我需要将5.000.000条记录从数据库转换为JSON,但是在4.000条记录之后,我的内存不足。
我正在使用Task进行思考,当任务完成时,GC从内存中清除线程中的所有内容。
public class Program()
{
public static void Main(string[] args)
{
Program p = new Program();
p.ExportUsingTask();
}
public void ExportUsingTask()
{
List<int> ids = Program.LoadID(); // trying dont keep DBContext references, so GC can free memory
GC.Collect(); // GC can clear 130MB of memory, DBContext have no references anymore
GC.WaitForPendingFinalizers();
foreach (int item in ids)
{
Task job = new Task(() => new Program().Process(item));
job.RunSynchronously();
Task.WaitAll(job);
job.Dispose();
job = null;
GC.Collect(); // GC don't clear memory, uses more and more memory at each iteration, until OutOfMemoryException
GC.WaitForPendingFinalizers();
}
}
public static List<int> LoadID()
{
List<int> ids = new List<int>();
using (Context db = new Context())
{
ids = db.Alfa.Where(a => a.date.Year == 2019).Select(a => a.id).ToList<int>(); // load 500.000 id from DB, use 130MB of memory
// have some business logic here, but isn't the problem, memory is free after execution anyway
db.Dispose();
}
return ids;
}
public void Process(int id)
{
Beta b = GetBetaFromAlfa(id); // Beta is JSON model that I need save to file
string json = Newtonsoft.Json.JsonConvert.SerializeObject(b);
b = null;
using (StreamWriter sw = System.IO.File.AppendText(@"c:\MyFile.json"))
{
sw.Write(json);
sw.Close();
sw.Dispose();
}
GC.Collect(); // GC don't clear memory
GC.WaitForPendingFinalizers();
}
public static Beta GetBetaFromAlfa(int idAlfa)
{
Alfa a = null; // Alfa is my model in DB
Beta b = null; // Beta is JSON model that I need save to file
using (Context db = new Context())
{
Alfa a = db.Alfa.Single(a => a.id == idAlfa);
b = ConvertAlfaToBeta(a);
db.Dispose();
}
GC.Collect(); // GC don't clear memory
GC.WaitForPendingFinalizers();
return b;
}
public static Beta ConvertAlfaToBeta(Alfa alfa)
{
// business logic, something like:
// beta.id = alfa.id;
// beta.name = alfa.name;
// only simple type association (int, string, decimal, datetime, etc)
}
}
public class Alfa(){ ... }
public class Beta(){ ... }
在第一次尝试中,我做了一个循环,一个接一个地读取记录,当我得到100条记录时,我将所有JSON保存到文件中。

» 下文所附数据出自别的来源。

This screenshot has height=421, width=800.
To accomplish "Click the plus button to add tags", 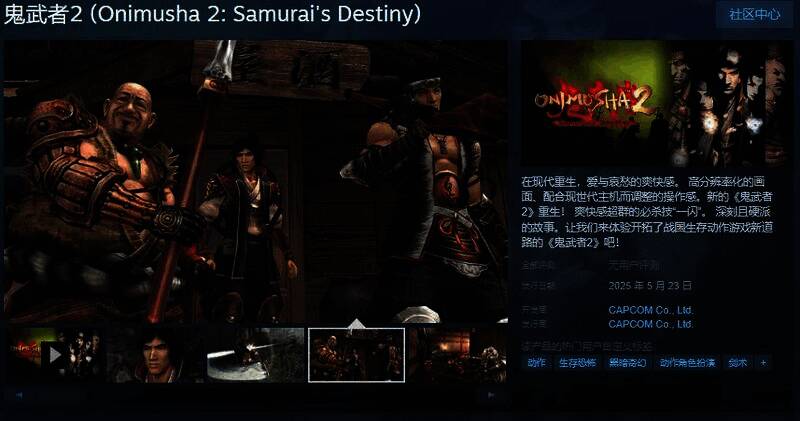I will coord(763,363).
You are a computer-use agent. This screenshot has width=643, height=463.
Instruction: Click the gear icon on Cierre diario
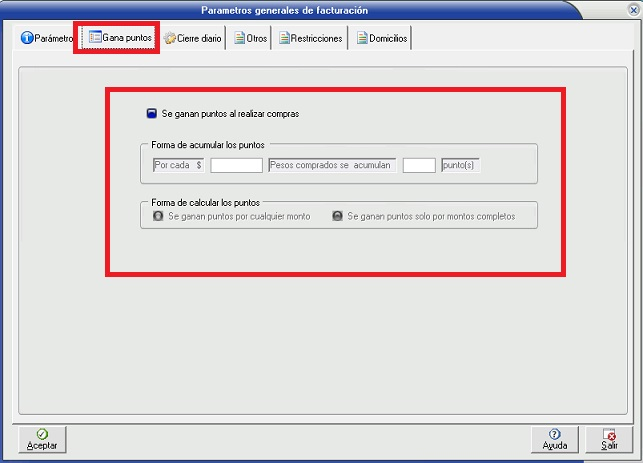click(169, 38)
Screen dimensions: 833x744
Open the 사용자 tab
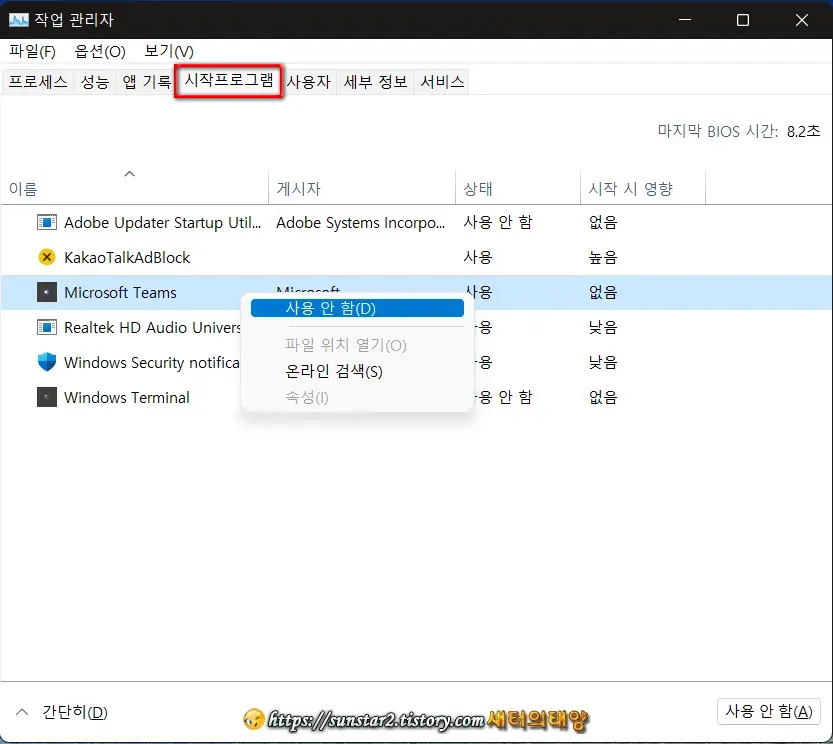pyautogui.click(x=308, y=81)
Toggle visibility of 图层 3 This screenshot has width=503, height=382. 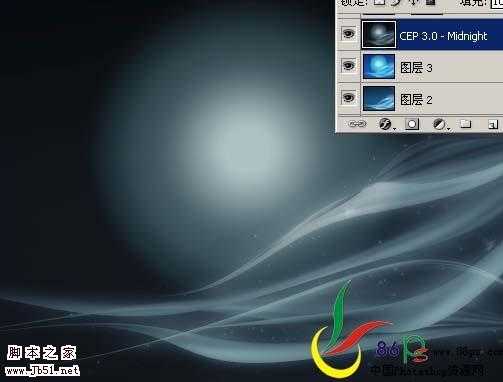pos(349,66)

但是无论如何,当我使用循环获得4000条记录时,我的内存不足:
public void ExportUsingLoop()
{
List<int> ids = Program.LoadID(); // trying dont keep DBContext references, so GC can free memory
GC.Collect(); // GC can clear 130MB of memory, DBContext have no references anymore
GC.WaitForPendingFinalizers();
int count = 0;
StringBuilder content = new StringBuilder();
foreach (int item in ids)
{
count++;
Beta b = GetBetaFromAlfa(id); // Beta is JSON model that I need save to file
string json = Newtonsoft.Json.JsonConvert.SerializeObject(b);
content.AppendLine(json);
b = null;
json = null;
if(count % 100 == 0)
{
using (StreamWriter sw = System.IO.File.AppendText(@"c:\MyFile.json"))
{
sw.Write(content.ToString());
content.Clear(); // just for clarification
sw.Close();
sw.Dispose();
}
GC.Collect(); // GC don't clear memory, uses more and more memory at each iteration, until OutOfMemoryException
GC.WaitForPendingFinalizers();
}
}
}